## EXERCISE OBJECTIVE
Copy the material below verbatim, from the line with "This screenshot has width=360, height=360." up to and including the line with "Action: (x=57, y=183)", and give only those lines.

## THE RECORDS
+ + + + + + +

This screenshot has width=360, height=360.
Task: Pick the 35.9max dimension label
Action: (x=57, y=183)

+ + + + + + +

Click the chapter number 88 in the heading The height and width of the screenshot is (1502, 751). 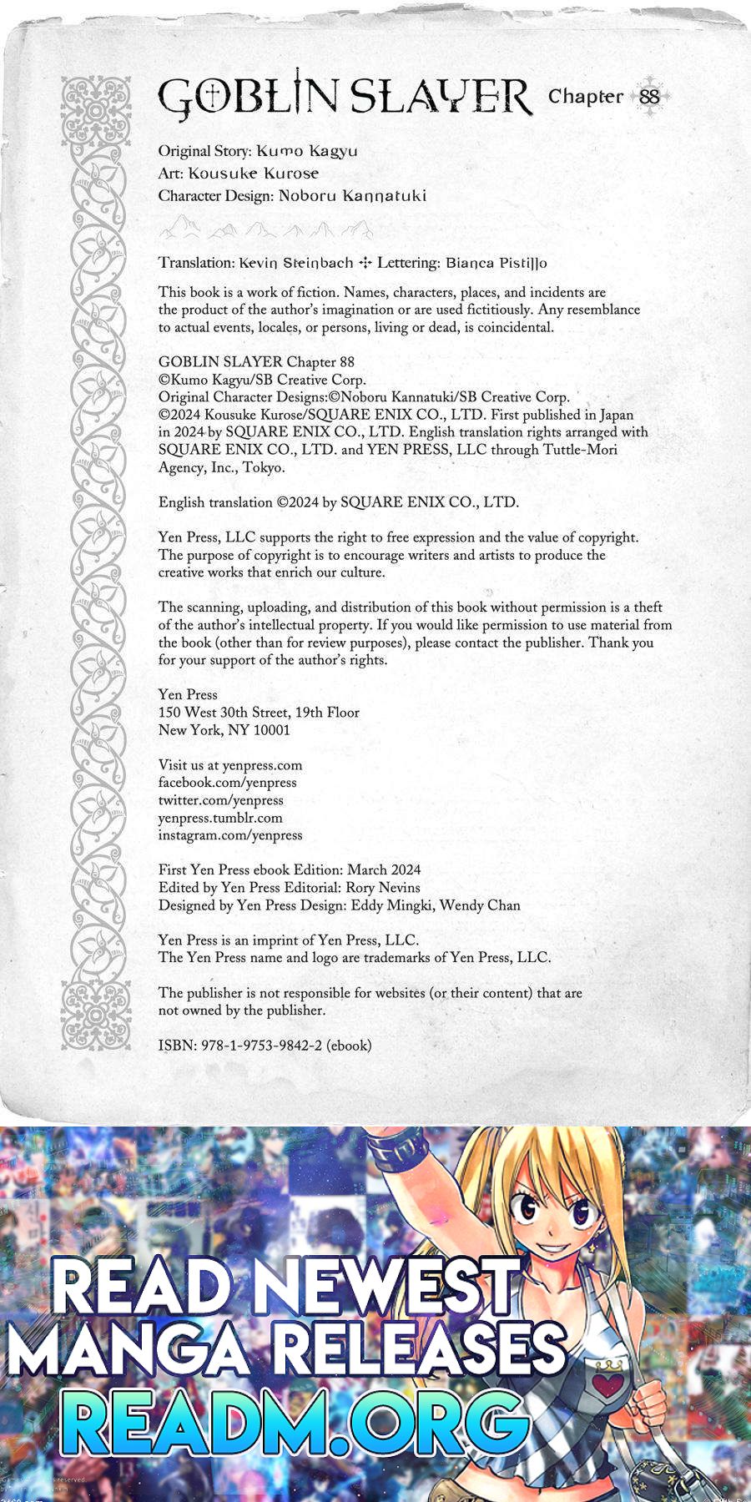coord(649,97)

+ + + + + + +

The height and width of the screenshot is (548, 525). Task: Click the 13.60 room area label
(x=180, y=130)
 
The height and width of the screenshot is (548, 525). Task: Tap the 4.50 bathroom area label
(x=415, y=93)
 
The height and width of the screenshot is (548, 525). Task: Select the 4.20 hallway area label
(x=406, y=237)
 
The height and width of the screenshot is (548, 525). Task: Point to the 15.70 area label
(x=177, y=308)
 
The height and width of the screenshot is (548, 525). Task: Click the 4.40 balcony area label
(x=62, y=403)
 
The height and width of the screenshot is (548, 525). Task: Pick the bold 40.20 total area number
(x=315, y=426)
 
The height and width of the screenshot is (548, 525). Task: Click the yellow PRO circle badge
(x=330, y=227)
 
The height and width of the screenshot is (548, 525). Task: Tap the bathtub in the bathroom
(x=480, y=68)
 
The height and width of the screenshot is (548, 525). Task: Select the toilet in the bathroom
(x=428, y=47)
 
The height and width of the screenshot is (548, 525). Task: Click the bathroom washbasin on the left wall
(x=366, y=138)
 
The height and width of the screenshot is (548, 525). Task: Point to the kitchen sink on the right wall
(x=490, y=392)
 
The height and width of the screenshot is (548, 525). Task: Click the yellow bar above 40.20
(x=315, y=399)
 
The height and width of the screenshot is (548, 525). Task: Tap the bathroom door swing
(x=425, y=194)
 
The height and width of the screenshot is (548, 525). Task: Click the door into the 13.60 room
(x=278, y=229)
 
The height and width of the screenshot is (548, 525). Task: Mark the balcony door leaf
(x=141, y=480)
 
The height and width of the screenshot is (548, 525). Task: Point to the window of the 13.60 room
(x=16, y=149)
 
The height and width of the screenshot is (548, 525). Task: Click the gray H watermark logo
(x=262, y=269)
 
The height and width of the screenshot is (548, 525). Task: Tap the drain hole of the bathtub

+ + + + + + +

## SOLUTION
This screenshot has width=360, height=360.
Task: Pick the 35.9max dimension label
Action: (x=57, y=183)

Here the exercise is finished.